How to reduce "No-shows" for interview
To help make sure your sales candidates turn up for interview, I have compiled a few tips below which if followed, should decrease your amount of "No-shows".
HOW TO IMPROVE YOUR SHOW RATE FOR INTERVIEW:
· Build a personal relationship with an individual so they look forward to meeting the “real person” on the other end of the phone.
· Give them a schedule and a description of who they will see (with titles and roles) so they know who they will meet, their importance to the firm, and why they are meeting with them.
· Tell them what they will be asked so they feel comfortable with the process and also so they know what to prepare for. Send them a job description, company information, or anything to increase their interest in the job.
· Excite them by telling them about the projects / clients / products /services they will work on. Tell them about the team and any recent team successes.
· Put some “WOW’s” in the process (lunch, meet the MD, a tour of the business) so they are excited about the process and the job.
· Educate them about their “prospects” Let them know if they are on the short list and what you like about them.
· Contact “no-shows” to find out why they didn’t come to the interview. Fix any weaknesses in the process or attempt to learn which factors predict who is most likely to become a no-show (college students, low paying jobs, people from a far away commute distance etc.).

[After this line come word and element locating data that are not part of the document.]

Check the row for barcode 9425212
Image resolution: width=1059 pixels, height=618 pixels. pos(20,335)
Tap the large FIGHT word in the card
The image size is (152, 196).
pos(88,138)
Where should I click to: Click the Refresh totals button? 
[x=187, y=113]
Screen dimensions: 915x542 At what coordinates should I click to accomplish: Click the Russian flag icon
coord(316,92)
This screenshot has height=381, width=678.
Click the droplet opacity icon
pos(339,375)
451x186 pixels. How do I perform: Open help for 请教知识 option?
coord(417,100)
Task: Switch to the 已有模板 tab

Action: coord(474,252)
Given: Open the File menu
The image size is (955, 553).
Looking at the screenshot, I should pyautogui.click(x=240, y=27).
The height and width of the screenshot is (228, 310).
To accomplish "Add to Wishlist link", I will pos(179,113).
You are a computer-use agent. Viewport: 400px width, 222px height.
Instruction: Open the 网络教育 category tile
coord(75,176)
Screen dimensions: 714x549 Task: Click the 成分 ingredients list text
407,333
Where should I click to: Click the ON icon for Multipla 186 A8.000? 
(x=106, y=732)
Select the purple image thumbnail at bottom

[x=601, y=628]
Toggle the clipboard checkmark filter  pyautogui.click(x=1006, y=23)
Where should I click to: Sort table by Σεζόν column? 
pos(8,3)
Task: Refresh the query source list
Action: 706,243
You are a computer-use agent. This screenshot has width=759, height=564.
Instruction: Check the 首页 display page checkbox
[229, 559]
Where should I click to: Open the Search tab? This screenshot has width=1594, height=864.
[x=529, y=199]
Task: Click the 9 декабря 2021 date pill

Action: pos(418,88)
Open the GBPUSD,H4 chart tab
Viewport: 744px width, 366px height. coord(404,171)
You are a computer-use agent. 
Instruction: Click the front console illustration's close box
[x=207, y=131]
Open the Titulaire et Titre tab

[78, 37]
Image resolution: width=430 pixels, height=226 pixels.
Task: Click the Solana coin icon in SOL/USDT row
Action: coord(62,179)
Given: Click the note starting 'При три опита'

· Make it easy for them to call and cancel (or reschedule) in advance of the interview time.
· Remove as much uncertainty as possible in the interview process so they lose their fear of showing up (tell them about parking, traffic problems, how to dress, what to bring, etc). email them a map with exact directions
· Tell them they don’t need an updated resume in order to interview.
· Stop formal interviewing. Invite them in to have an informal chat over a coffee about themselves and their ideas. Offer to answer all of their questions on the phone prior to the interview.
· Schedule interviews after hours if necessary.
· Call or send e-mail reminders of the interview the day before and the day of the interview.
· Call no shows and “forgive” people that are applying for hard to hire jobs or who are well qualified applicants etc..
Conclusion: While many employers (Inc myself) would think if candidates need this much hand-holding, then I don't think they will be any good in my sales role.
The other side of this argument however, is that chances are your competitors are. Is it worth the risk of loosing a good sales person by not making sure they at least feel comfortable coming in for a chat?